From Spain to Britain, Trinidad and Tobago, like much of the Caribbean, has a history of colonisation. That shared experience of occupation and near erasure was so brutal that its ripple effects are still evident centuries later, but there are some bright spots, many of them connected to West African traditions and culture.
One of the strongest representations of that connectivity is religion. While people who follow the Orisha faith account for about one percent of Trinidad and Tobago's population according to a 2011 census, the community has become much more visible, and attracted more practitioners, in the 10-plus years since that census was conducted. The diasporic manifestation of the Orisha faith was formerly called Shango in Trinidad and Tobago, where it is considered a syncretic religion.

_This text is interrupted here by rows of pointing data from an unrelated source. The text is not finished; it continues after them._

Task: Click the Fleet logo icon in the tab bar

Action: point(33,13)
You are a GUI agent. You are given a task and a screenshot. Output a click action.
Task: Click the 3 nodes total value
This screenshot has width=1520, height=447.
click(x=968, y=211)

Each year, Orishas participate in the Obatala Festival, which pays homage to the figure in Yoruba mythology who was charged with the task of creating the earth. The story goes that as Obatala began to mold humans from clay, he drank copious amounts of palm wine. In his drunken state, he became cavalier with his creations, causing them to have shortcomings. When he realised what he had done, he was repentant and became the protector of those with disabilities. Humans were then bestowed with Àṣẹ (the Yoruba concept that defines the power to produce change), as well as a copper knife and wooden hoe, tools that helped them prosper.
In Trinidad, an Obatala procession took place on January 28 in Woodbrook, on the outskirts of the capital, Port of Spain. Artist Jason C. Audain was there, and captured both still images and video. His reel of the procession was captivating, made even more so towards the end of the clip, which zooms in on a trio of moko jumbies.

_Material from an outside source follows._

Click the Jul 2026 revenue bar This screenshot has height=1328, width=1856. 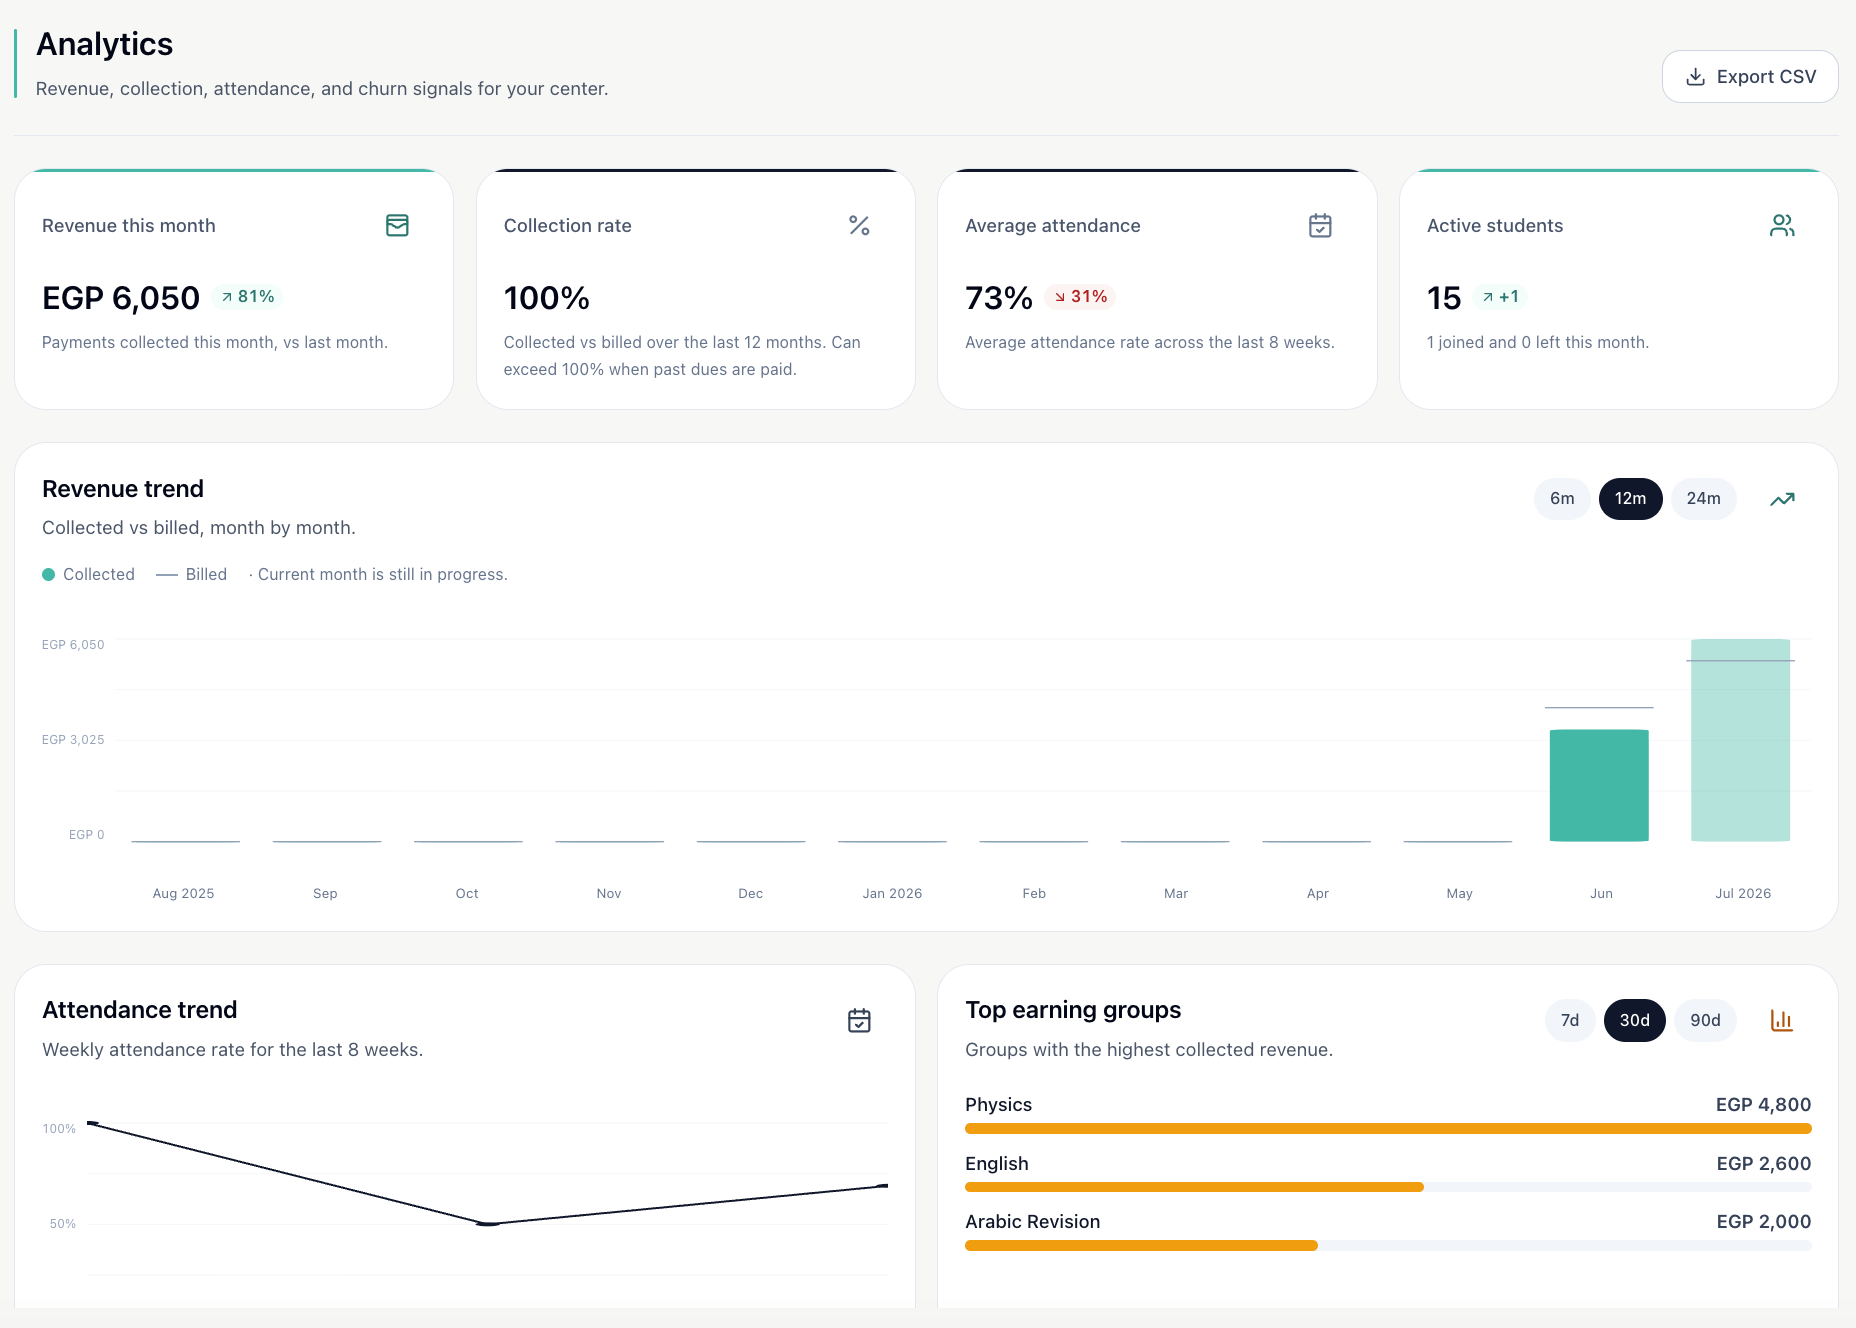pos(1740,740)
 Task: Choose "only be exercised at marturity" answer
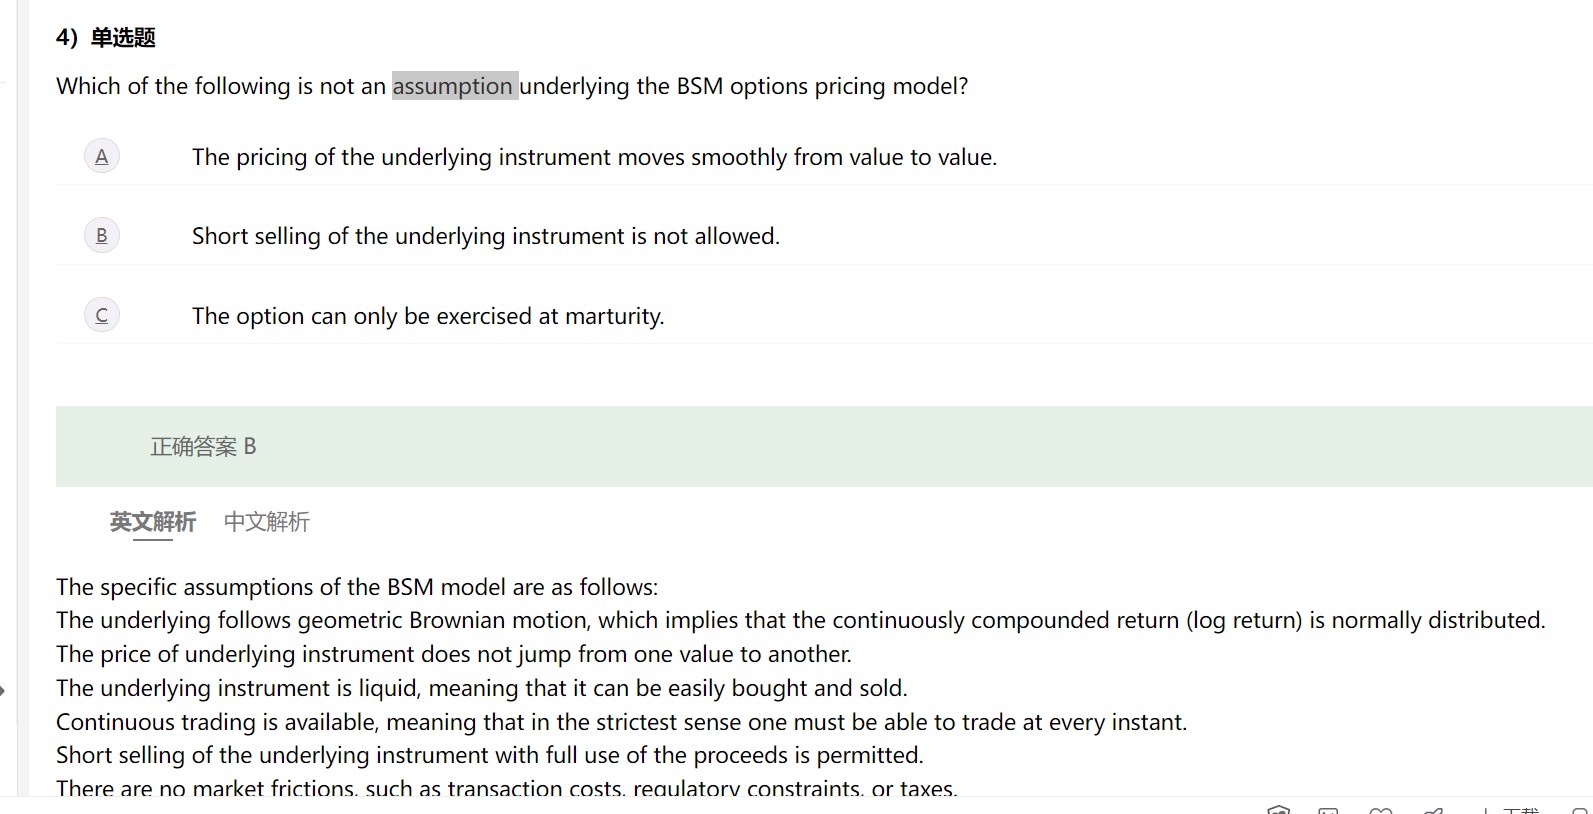(x=428, y=316)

A stilt walking tradition that has West African roots, whereby the figures are looked upon as gods whose towering perspective allows them to easily keep watch over their villages and foresee any potential danger, moko jumbies form part of the cast of traditional Trinidad and Tobago Carnival characters, parading on the streets in a reminder of how enslaved Africans had to fight for their freedom. The figures are still regarded as defenders and guides in Trinbagonian culture, and always command great awe and respect.

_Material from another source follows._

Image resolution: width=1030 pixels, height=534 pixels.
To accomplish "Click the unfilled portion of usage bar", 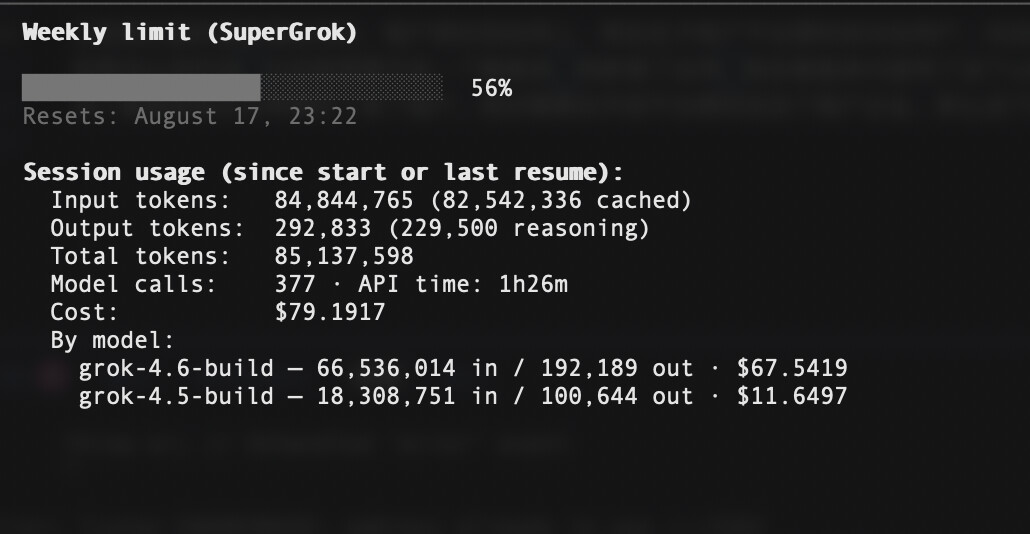I will [x=351, y=87].
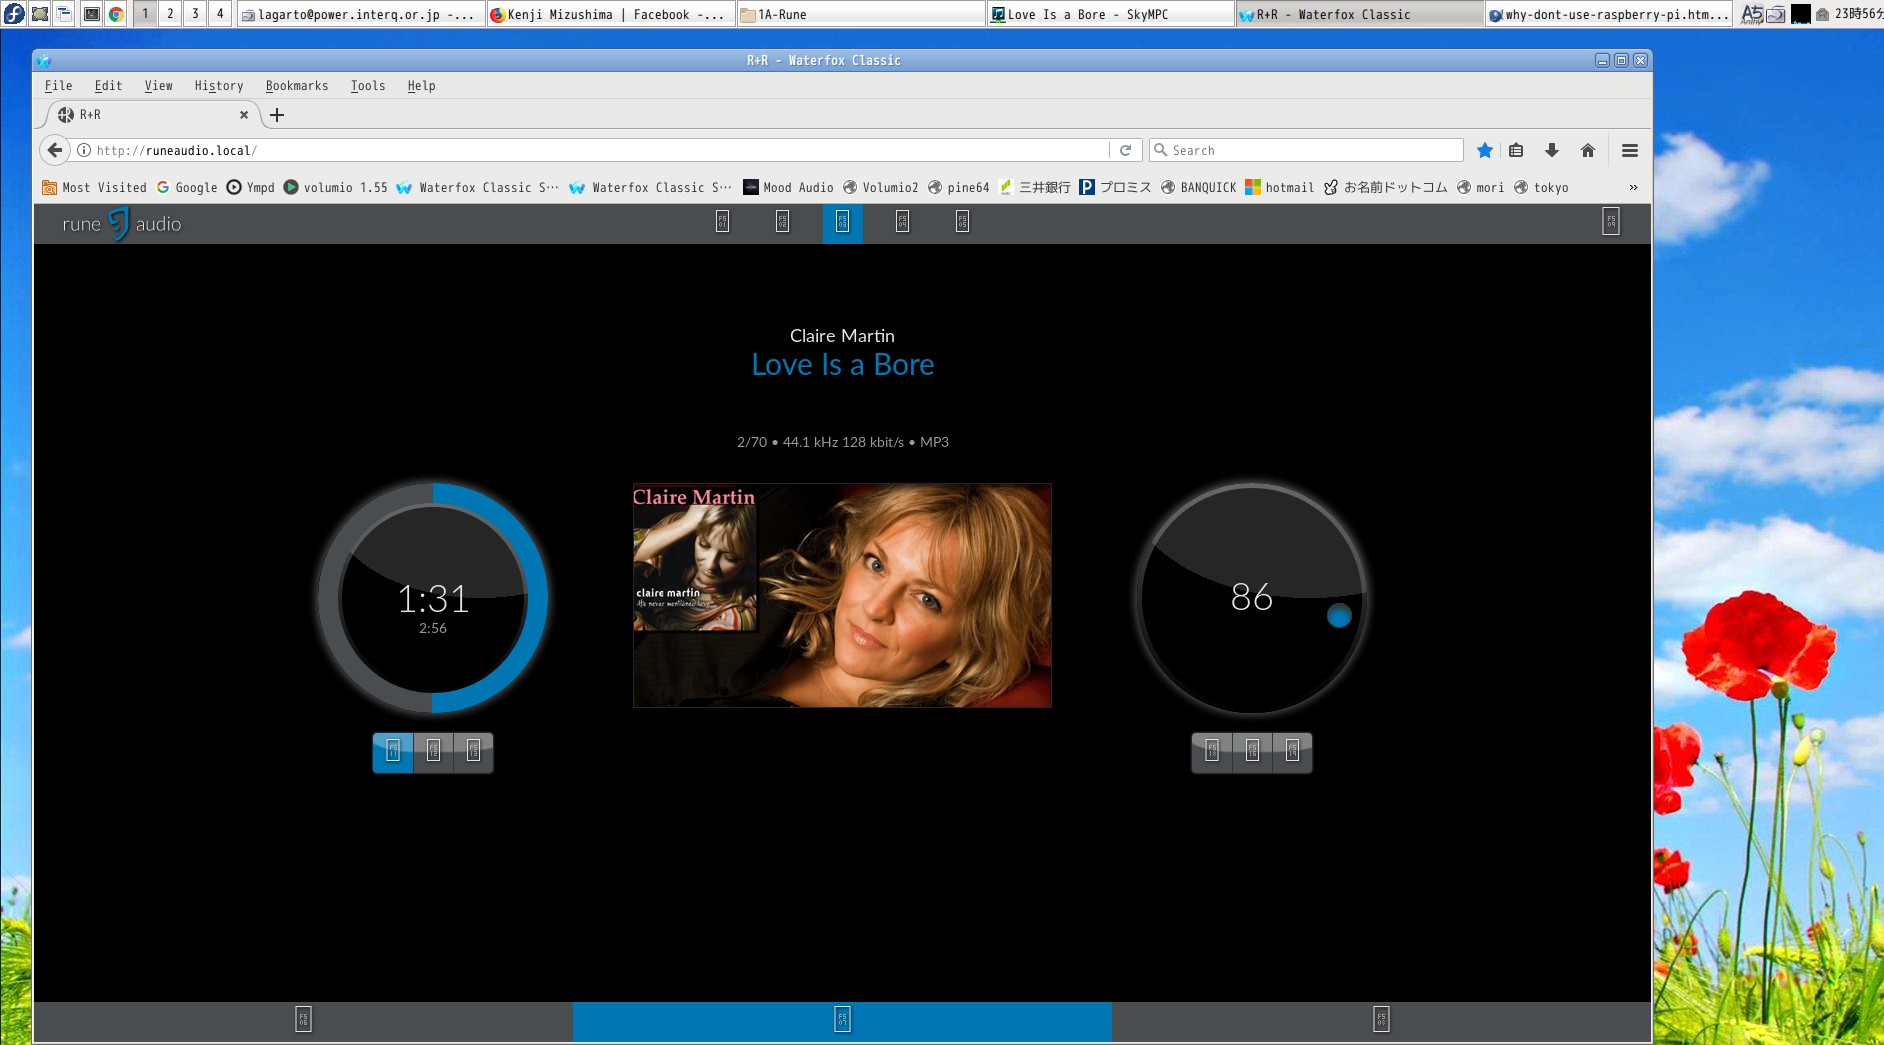Click the first playback glyph marked F5 01

click(x=722, y=222)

Their inclusion in the Obatala Festival is a great reminder of their origins, purity and sacred powers, and the festival itself underscores the deep connections Trinidad and Tobago continues to have with West Africa. It also emphasises the profound spiritual and ritualistic aspects of the Carnival tradition, with the Ministry of Community Development, Culture and the Arts noting that “Christianity, Hinduism and Ifa/Orisa cultural forms can all be found in the celebration.”